In the 1990s, Julia Roberts starred in a movie about a lady who interviewed people in a California town who insisted they were being poisoned by the evil PG&E utility. What the film left out is that the chemical is found naturally in animals and plants and rocks and soil, plants. It is everywhere. It is also used in some manufacturing processes.

Despite the lack of any science, she was a big hit and the movie ended with the utility settling the case for an amount that changed the lives - of the attorneys, anyway.(1)



Now California is reducing levels in water of one form, chromium-6, from 50 parts per billion (ppb) to 10 ppb even though there were no more cases of cancer or disease in the town or anywhere since than anywhere else, outside statistical wobble. There are no special number of instances because in a universe of natural laws, it is impossible for it to be harming people at the levels it is used, but California is instead seems to live in a parallel reality where we force companies to tell parents to tell kids not to eat Tide Pods and we believe chemicals are homeopathical magic.

It is only suspect epidemiology - some people got cancer, some people are near Cr6, declare statistical significance garbage - that linked it to any disease, and that was only prolonged inhalation at extreme levels in animals.

There is not even that level of voodoo correlation for water. California wants it gone anyway. 



Are you terrified? You may be a California politician. Credit: Chemspider.

The last time they tried this the Superior Court in Sacramento struck it down and it is a mistake to do it now. Getting from a level already lower than far lower than anywhere else in the nation will cost billions of dollars. As with the homeless problem, the Governor and his one-party legislature will create a mess and then stick local communities with the bill. Overspending on everything from free health care for illegal immigrants to ridiculous government food composting has led to a deficit so large it is unknown, but it could be up to $70 billion. It is definitely illegal, which means they can't run up more bills, they have already deferred the last paychecks of government employees from this fiscal year to next using accounting tricks.

So California will create a new arbitrary level and then stick towns which can't afford it with the bill.

How can they continue to try and ban it when 30 years after 'Erin Brockovich' we know that no one is being harmed at current levels? Activists use the language of science against science. Scientists will say that with normal human variation there is no way to determine a 'safe' level in lungs. To activists that becomes 'THERE IS NO SAFE LEVEL' in water and demand 0.02 parts per billion(2), so it will eventually get banned when no one can meet the standard because that is below natural levels.

Thirty-seven states with more scientific approaches just say 'That's California' and in a way they are right. You don't earn a $70 billion deficit if you have two political parties and either of them has any common sense. 

Yet how will cities already in a panic due to the homeless problem created by the Governor pay for it? The state lost an entire Congressional seat to Texas and Arizona, and it was only one seat because the Biden administration won't let the census bureau reveal how many in California are illegal immigrants and can't legally vote - but still get counted toward Congressional representation.
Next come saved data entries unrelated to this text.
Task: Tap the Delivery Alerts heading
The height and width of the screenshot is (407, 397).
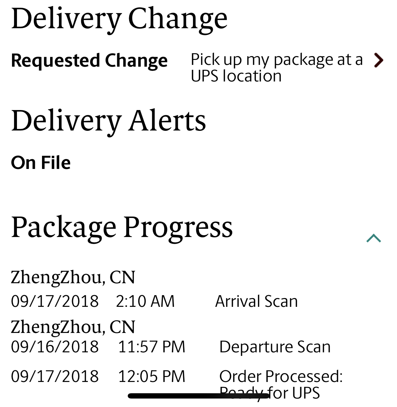Action: click(108, 121)
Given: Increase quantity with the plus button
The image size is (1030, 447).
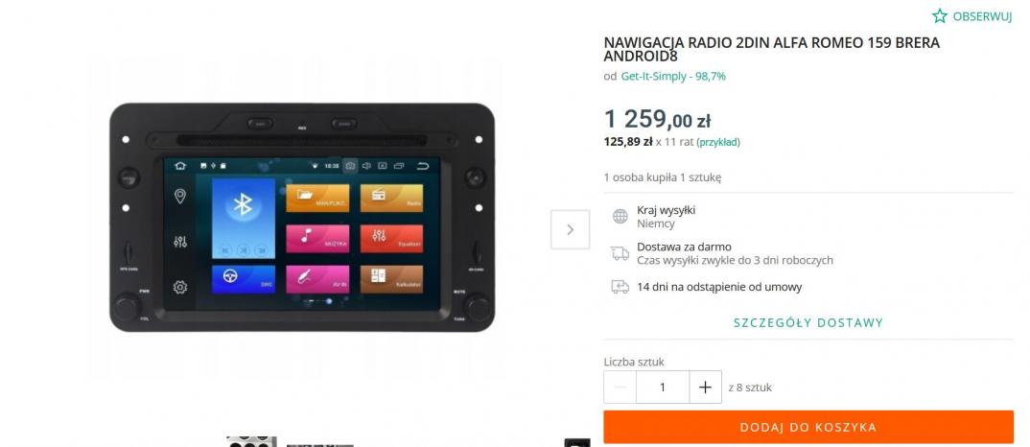Looking at the screenshot, I should coord(705,388).
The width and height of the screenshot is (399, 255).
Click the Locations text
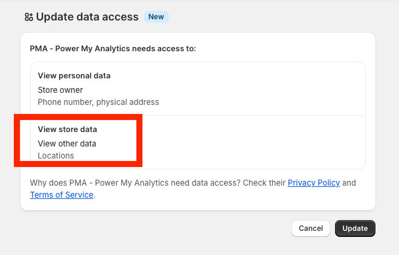pyautogui.click(x=56, y=156)
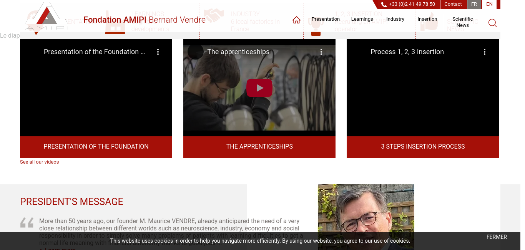Dismiss cookie banner with FERMER

pos(497,237)
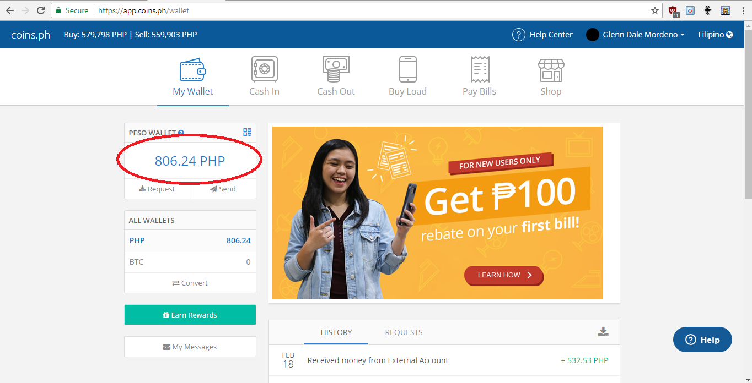Expand the Glenn Dale Mordeno account menu
This screenshot has width=752, height=383.
(x=635, y=35)
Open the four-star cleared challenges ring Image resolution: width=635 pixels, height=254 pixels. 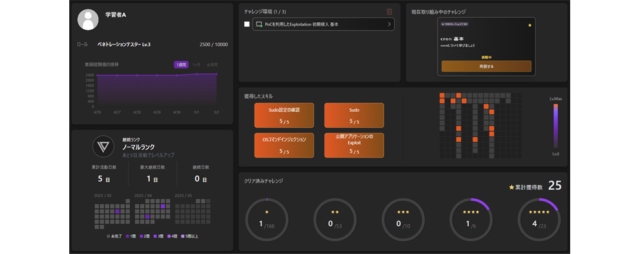(471, 219)
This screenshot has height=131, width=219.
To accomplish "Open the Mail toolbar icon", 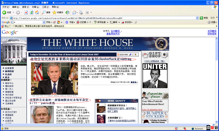I will 74,13.
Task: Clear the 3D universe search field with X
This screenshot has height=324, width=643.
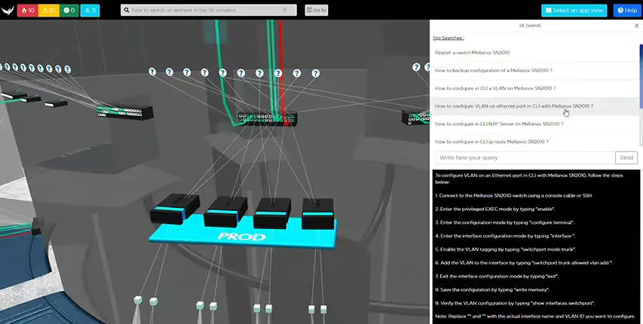Action: 284,11
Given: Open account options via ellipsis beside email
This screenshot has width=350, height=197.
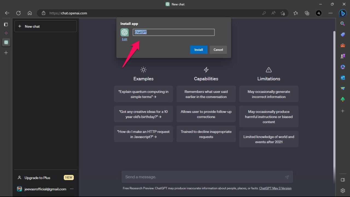Looking at the screenshot, I should (x=72, y=189).
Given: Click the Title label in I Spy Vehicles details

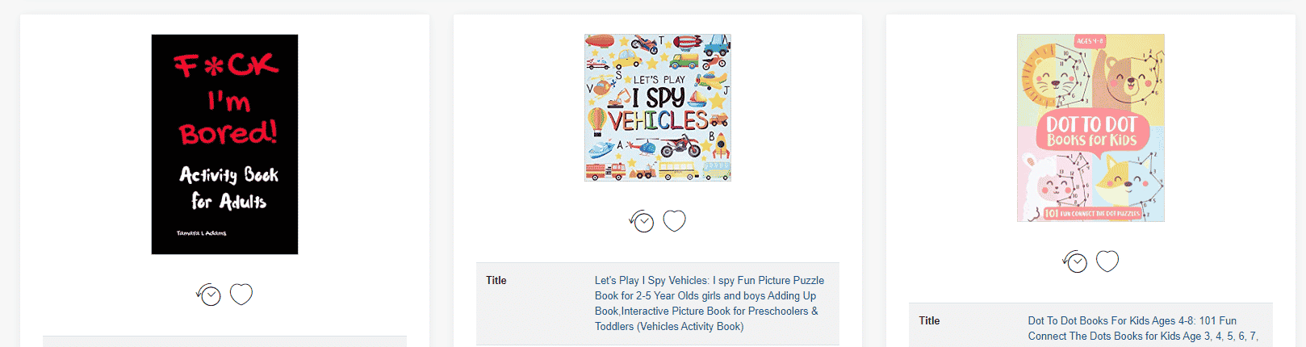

In that Congressional seat gone were many of the casual rich - the super-rich can live anywhere so they don't care about taxes and costs - which means there are far fewer capital gains windfalls than prior years, and those wealthy people are not coming back. During the summer, the poor already have to decide between paying the electric bill - they are forced by state law to subsidize the solar paneled homes in places like Malibu - and water. The state just decided to make water even less affordable.

NOTES:

(1) That wasn't the end of the story. In the real world, the attorneys portrayed as environmental beacons defending 'the little guy' came up with tens of millions of dollars in mystery fees to line their pockets, fees which totaled $133 million.  One of the lawyers, Tom Girardi, was later disbarred for doing the same thing to the settlements supposed to go toward children. Actual residents of  Hinckley who insisted they were being poisoned got $10,000 but because the lawyers winning the money wanted everything sealed, people there could never find out exactly how much their lawyers were paying themselves and for what.

Did the settlement 'hit greedy utilities where it hurts', as environmental lawyers always claim for juries? Not in the least. PG&E is the de facto official utility of state government. They can do nothing without the state approving it, which means the two bankruptcies they have undergone two bankruptcies to avoid liability with state permission. The state told them to settle the case and pass along the increased costs to all state residents. Which they did. And do now, with those solar panel subsidies so wealthy elites can 'sell power back' at the same price they buy it.

(2) Salt has the same issue, there is no level in humans where we know it can cause heart disease, but we don't ban salt.